Conselhos para controlar o stress

– Saber que há ferramentas e competências que se podem desenvolver para a gestão do stress;

– Adoptar estratégias mais focadas no relaxamento e na parte corporal, bem como partilhar emoções com os outros, explicar sentimentos e analisar o padrão emocional;

– Fazer exercício físico ajuda, até do ponto de vista neurotransmissor, dado que gera hormonas que ajudam a regular o stress e a falta de sono;

– Ter em conta o contexto em que vivemos e relativizar as situações;

– Sair do trabalho a horas porque estar fisicamente no mesmo local demasiado tempo é muito desgastante e ter outro contexto num ambiente com menos estímulos que permita desconectar e desligar das actividades profissionais;

– Escolher tarefas tranquilizadoras adequadas sem criar uma rotina, reconhecendo que o seu efeito é subjectivo. Alguns apostam na estratégia do corpo outros na mente, o importante é existirem várias ferramentas conforme os momentos de desgaste.

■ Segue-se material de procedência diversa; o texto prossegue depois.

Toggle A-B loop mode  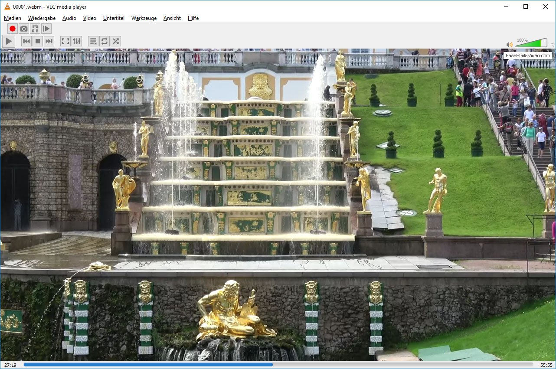[x=35, y=29]
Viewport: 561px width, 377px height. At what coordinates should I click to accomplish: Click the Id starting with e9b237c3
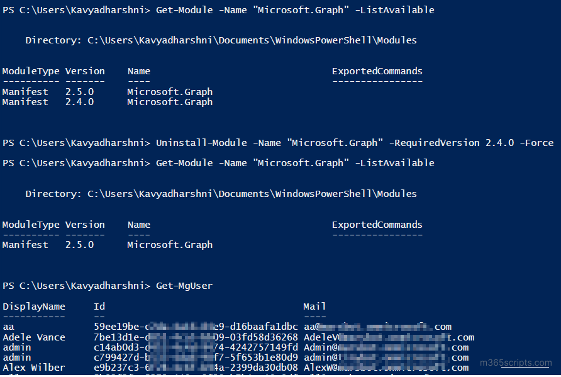click(196, 368)
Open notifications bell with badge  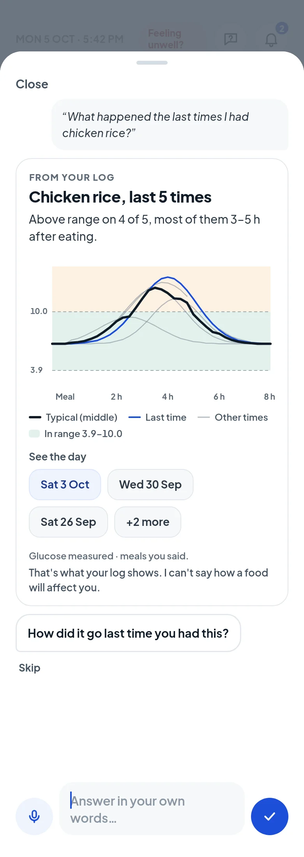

– Não considerar que o mindfullness resolve os problemas e perceber que deve ser combinado com uma estratégia activa de resolução. Ainda que tenha imensos benefícios cientificamente provados, quando se vive uma situação problemática no trabalho não é muito útil para resolver efectivamente a situação.

 

Para colmatar as dificuldades encontradas pelas empresas e trabalhadores, a Ordem dos Psicólogos Portugueses (OPP) renovou o portal Encontre Uma Saída, onde estão disponibilizadas novas funcionalidades e existe a opção de encontrar psicólogos pela especialidade e área de intervenção.

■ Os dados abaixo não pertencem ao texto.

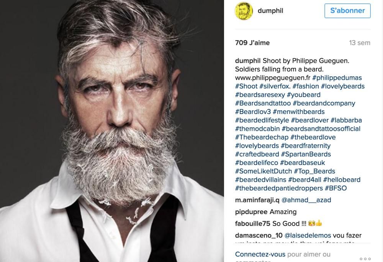Open the #beardsaresexy hashtag

(260, 95)
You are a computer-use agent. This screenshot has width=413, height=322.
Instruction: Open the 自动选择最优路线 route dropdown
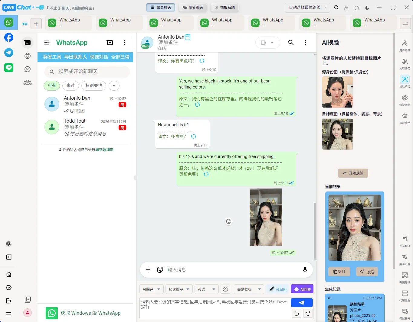click(x=307, y=8)
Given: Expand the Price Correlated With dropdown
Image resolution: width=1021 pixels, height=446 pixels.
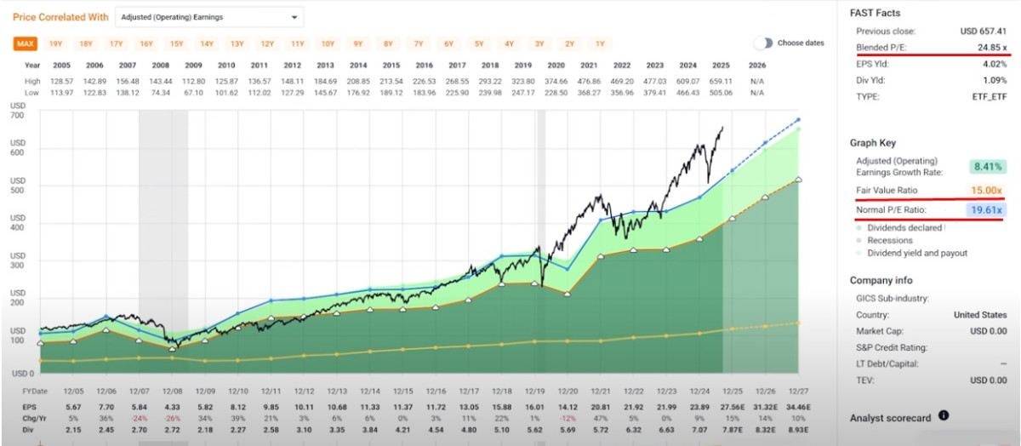Looking at the screenshot, I should click(x=210, y=17).
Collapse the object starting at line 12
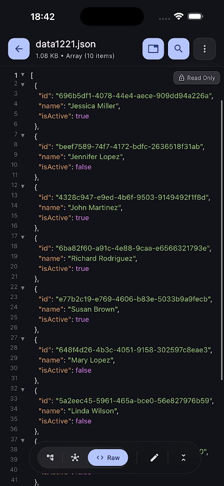This screenshot has height=486, width=224. pos(23,186)
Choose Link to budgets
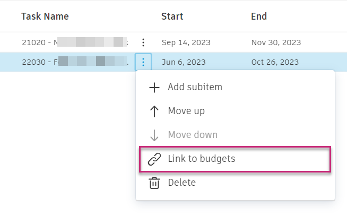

«O objectivo é ajudar quem precisa dos serviços de um psicólogo a encontrar os contactos mais facilmente, consoante as necessidades mais específicas que possa ter. Neste Dia Mundial da Saúde que se aproxima, é importante lembrar que não há saúde sem saúde psicológica e que os serviços dos psicólogos devem estar acessíveis à população», reiterou o Bastonário da OPP, Francisco Miranda Rodrigues.